Your assignment: Lines from the one containing "listopad 2018 (30, 2277)" through the last line of the records below are to be repeated exactly.

[Stored records]
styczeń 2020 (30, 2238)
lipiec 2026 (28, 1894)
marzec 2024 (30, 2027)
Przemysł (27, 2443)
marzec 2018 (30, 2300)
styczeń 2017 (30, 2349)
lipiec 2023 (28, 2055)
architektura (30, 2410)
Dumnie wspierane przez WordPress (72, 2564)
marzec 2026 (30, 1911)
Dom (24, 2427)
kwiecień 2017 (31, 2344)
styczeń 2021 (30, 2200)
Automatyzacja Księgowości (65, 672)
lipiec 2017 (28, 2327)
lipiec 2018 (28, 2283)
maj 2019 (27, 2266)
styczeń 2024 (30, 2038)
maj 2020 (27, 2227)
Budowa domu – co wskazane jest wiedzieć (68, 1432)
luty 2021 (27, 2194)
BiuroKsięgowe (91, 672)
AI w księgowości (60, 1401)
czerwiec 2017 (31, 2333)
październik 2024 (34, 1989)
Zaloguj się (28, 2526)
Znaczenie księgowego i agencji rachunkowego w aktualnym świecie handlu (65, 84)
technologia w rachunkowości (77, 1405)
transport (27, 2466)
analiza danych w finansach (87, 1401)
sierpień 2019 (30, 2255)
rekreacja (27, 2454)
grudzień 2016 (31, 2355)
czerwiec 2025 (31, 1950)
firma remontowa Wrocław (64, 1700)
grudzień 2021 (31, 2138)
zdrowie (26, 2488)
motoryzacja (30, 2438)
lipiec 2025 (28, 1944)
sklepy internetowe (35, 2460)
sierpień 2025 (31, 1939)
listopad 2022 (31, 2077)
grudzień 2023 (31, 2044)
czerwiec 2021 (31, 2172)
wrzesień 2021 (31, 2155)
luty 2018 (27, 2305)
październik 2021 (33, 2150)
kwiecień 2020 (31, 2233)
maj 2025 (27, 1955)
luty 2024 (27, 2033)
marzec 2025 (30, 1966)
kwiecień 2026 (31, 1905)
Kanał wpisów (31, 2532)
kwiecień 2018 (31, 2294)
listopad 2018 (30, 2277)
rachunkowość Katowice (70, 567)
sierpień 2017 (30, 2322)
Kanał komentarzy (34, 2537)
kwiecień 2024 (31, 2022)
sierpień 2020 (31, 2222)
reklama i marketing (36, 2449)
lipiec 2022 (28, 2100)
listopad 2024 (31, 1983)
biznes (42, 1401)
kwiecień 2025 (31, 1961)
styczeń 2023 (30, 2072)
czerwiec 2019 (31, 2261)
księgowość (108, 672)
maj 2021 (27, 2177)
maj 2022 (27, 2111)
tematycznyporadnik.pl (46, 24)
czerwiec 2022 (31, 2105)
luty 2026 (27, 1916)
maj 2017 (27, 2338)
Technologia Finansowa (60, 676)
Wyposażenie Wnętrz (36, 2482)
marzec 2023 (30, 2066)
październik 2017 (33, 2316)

Result:
listopad 2018 (30, 2277)
rachunkowość Katowice (70, 567)
sierpień 2017 (30, 2322)
Kanał komentarzy (34, 2537)
kwiecień 2024 (31, 2022)
sierpień 2020 (31, 2222)
reklama i marketing (36, 2449)
lipiec 2022 (28, 2100)
listopad 2024 (31, 1983)
biznes (42, 1401)
kwiecień 2025 (31, 1961)
styczeń 2023 (30, 2072)
czerwiec 2019 (31, 2261)
księgowość (108, 672)
maj 2021 (27, 2177)
maj 2022 (27, 2111)
tematycznyporadnik.pl (46, 24)
czerwiec 2022 (31, 2105)
luty 2026 (27, 1916)
maj 2017 (27, 2338)
Technologia Finansowa (60, 676)
Wyposażenie Wnętrz (36, 2482)
marzec 2023 (30, 2066)
październik 2017 (33, 2316)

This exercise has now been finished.